* [Exercise goal]
Look through the records below for lines containing the string "will", and report how many there are, nothing else.

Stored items
- Opening Delimiter -
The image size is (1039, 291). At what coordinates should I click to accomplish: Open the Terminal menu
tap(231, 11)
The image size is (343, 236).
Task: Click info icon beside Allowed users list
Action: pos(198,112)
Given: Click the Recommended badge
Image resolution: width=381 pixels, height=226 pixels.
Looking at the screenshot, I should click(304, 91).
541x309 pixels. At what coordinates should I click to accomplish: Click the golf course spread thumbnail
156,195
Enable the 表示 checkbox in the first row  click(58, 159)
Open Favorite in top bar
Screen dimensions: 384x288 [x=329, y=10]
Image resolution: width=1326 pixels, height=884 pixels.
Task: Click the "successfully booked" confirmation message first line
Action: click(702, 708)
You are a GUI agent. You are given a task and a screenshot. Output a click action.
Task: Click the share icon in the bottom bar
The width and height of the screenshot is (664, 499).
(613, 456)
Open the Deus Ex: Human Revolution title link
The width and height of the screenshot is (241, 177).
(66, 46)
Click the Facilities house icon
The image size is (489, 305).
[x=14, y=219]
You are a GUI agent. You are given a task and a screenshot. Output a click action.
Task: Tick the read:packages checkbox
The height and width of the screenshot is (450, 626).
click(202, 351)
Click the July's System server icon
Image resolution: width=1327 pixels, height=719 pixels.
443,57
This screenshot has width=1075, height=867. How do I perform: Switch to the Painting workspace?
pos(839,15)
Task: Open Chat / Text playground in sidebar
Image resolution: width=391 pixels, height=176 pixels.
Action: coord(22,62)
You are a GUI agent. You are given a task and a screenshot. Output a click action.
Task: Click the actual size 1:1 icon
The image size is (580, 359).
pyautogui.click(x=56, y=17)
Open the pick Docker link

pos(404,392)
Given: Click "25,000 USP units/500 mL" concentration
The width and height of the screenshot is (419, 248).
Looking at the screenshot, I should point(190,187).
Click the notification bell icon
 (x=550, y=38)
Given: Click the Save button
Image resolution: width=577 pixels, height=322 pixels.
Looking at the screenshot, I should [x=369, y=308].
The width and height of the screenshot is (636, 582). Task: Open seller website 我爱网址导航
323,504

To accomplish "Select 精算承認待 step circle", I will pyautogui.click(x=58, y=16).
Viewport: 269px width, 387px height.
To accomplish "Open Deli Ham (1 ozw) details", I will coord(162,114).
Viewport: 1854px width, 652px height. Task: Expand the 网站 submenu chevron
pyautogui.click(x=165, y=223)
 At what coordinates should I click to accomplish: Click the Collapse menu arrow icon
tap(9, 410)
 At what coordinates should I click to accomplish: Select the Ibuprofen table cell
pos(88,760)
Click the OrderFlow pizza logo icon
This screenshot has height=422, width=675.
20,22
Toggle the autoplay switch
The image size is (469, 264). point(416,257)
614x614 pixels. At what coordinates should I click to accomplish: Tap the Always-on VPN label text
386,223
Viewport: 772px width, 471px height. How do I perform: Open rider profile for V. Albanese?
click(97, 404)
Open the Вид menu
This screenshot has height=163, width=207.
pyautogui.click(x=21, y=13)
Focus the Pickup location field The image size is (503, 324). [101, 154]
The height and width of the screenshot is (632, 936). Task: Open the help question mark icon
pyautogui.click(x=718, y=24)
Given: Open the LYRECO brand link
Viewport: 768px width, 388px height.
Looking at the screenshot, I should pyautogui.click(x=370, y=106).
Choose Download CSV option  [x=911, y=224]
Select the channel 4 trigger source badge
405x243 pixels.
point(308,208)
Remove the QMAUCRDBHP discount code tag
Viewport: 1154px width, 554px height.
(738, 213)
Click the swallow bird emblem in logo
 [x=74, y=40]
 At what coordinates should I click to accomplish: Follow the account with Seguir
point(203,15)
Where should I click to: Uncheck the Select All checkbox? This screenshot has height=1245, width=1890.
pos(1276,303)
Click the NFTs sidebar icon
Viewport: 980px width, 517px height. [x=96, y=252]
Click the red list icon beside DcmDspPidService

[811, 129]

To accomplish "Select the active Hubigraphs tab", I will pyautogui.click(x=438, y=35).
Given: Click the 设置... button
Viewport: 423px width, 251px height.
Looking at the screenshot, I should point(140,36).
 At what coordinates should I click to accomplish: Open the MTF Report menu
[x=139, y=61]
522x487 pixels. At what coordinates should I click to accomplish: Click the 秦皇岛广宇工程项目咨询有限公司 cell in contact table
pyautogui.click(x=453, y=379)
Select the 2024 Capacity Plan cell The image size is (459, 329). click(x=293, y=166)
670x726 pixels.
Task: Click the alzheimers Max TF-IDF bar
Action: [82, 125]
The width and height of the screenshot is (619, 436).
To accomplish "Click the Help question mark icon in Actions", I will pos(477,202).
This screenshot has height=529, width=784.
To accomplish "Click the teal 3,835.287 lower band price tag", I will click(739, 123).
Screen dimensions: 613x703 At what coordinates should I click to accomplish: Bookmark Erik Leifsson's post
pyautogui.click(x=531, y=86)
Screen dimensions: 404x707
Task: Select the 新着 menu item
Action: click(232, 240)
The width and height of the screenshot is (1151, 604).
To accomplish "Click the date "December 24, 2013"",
- Closing Delimiter -
* [Problem solution]
5